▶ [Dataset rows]
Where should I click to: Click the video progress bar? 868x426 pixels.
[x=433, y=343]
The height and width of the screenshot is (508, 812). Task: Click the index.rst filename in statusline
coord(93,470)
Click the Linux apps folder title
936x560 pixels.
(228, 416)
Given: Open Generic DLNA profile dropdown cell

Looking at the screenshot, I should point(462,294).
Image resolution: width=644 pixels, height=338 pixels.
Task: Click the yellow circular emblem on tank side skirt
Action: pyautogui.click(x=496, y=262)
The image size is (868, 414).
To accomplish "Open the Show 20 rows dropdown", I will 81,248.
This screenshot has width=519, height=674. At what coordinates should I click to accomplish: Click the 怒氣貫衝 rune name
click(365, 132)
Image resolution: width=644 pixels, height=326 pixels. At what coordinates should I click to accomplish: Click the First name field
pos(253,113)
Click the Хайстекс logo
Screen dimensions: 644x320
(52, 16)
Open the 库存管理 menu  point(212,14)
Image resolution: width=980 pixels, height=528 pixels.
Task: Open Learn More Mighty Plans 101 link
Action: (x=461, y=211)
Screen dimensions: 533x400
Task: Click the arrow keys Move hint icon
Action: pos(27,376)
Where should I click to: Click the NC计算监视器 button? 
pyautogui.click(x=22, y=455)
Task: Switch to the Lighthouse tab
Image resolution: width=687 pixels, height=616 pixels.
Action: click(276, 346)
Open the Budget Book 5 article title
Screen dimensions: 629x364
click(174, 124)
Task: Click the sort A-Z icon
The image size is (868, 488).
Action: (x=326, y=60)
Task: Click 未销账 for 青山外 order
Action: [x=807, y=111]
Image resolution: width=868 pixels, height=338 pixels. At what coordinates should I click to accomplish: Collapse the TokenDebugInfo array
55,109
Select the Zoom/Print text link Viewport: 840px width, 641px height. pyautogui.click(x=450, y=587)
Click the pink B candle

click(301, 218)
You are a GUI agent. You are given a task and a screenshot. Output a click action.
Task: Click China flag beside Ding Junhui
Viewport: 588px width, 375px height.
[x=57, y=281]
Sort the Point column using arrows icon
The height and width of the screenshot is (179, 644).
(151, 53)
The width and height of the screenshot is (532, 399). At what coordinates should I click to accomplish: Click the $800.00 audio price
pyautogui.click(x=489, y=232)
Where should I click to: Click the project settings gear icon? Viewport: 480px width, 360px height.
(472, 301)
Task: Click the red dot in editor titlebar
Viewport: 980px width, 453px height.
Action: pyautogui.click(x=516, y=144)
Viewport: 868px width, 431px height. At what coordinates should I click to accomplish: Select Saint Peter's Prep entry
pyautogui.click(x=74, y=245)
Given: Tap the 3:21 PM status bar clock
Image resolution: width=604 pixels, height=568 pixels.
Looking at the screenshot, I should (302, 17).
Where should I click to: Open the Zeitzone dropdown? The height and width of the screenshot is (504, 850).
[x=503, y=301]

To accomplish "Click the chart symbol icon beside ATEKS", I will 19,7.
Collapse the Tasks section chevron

▶ [Problem requirements] Write out all of the dataset rows above character for character, leaving nothing out and changing nothing.

▶ [Exercise result]
Where should I click to: Click the video progress bar? 868x426 pixels.
[x=433, y=343]
The height and width of the screenshot is (508, 812). Task: Click the index.rst filename in statusline
coord(93,470)
Click the Linux apps folder title
936x560 pixels.
(228, 416)
Given: Open Generic DLNA profile dropdown cell

Looking at the screenshot, I should point(462,294).
Image resolution: width=644 pixels, height=338 pixels.
Task: Click the yellow circular emblem on tank side skirt
Action: pyautogui.click(x=496, y=262)
The image size is (868, 414).
To accomplish "Open the Show 20 rows dropdown", I will 81,248.
This screenshot has width=519, height=674. At what coordinates should I click to accomplish: Click the 怒氣貫衝 rune name
click(365, 132)
Image resolution: width=644 pixels, height=326 pixels. At what coordinates should I click to accomplish: Click the First name field
pos(253,113)
Click the Хайстекс logo
Screen dimensions: 644x320
(52, 16)
Open the 库存管理 menu  point(212,14)
Image resolution: width=980 pixels, height=528 pixels.
Task: Open Learn More Mighty Plans 101 link
Action: (x=461, y=211)
Screen dimensions: 533x400
Task: Click the arrow keys Move hint icon
Action: pos(27,376)
Where should I click to: Click the NC计算监视器 button? 
pyautogui.click(x=22, y=455)
Task: Switch to the Lighthouse tab
Image resolution: width=687 pixels, height=616 pixels.
Action: click(276, 346)
Open the Budget Book 5 article title
Screen dimensions: 629x364
click(174, 124)
Task: Click the sort A-Z icon
The image size is (868, 488).
Action: (x=326, y=60)
Task: Click 未销账 for 青山外 order
Action: [x=807, y=111]
Image resolution: width=868 pixels, height=338 pixels. At what coordinates should I click to accomplish: Collapse the TokenDebugInfo array
55,109
Select the Zoom/Print text link Viewport: 840px width, 641px height. pyautogui.click(x=450, y=587)
Click the pink B candle

click(301, 218)
You are a GUI agent. You are given a task and a screenshot. Output a click action.
Task: Click China flag beside Ding Junhui
Viewport: 588px width, 375px height.
[x=57, y=281]
Sort the Point column using arrows icon
The height and width of the screenshot is (179, 644).
(151, 53)
The width and height of the screenshot is (532, 399). At what coordinates should I click to accomplish: Click the $800.00 audio price
pyautogui.click(x=489, y=232)
Where should I click to: Click the project settings gear icon? Viewport: 480px width, 360px height.
(472, 301)
Task: Click the red dot in editor titlebar
Viewport: 980px width, 453px height.
Action: pyautogui.click(x=516, y=144)
Viewport: 868px width, 431px height. At what coordinates should I click to accomplish: Select Saint Peter's Prep entry
pyautogui.click(x=74, y=245)
Given: Tap the 3:21 PM status bar clock
Image resolution: width=604 pixels, height=568 pixels.
Looking at the screenshot, I should (302, 17).
Where should I click to: Open the Zeitzone dropdown? The height and width of the screenshot is (504, 850).
[x=503, y=301]

To accomplish "Click the chart symbol icon beside ATEKS", I will 19,7.
Collapse the Tasks section chevron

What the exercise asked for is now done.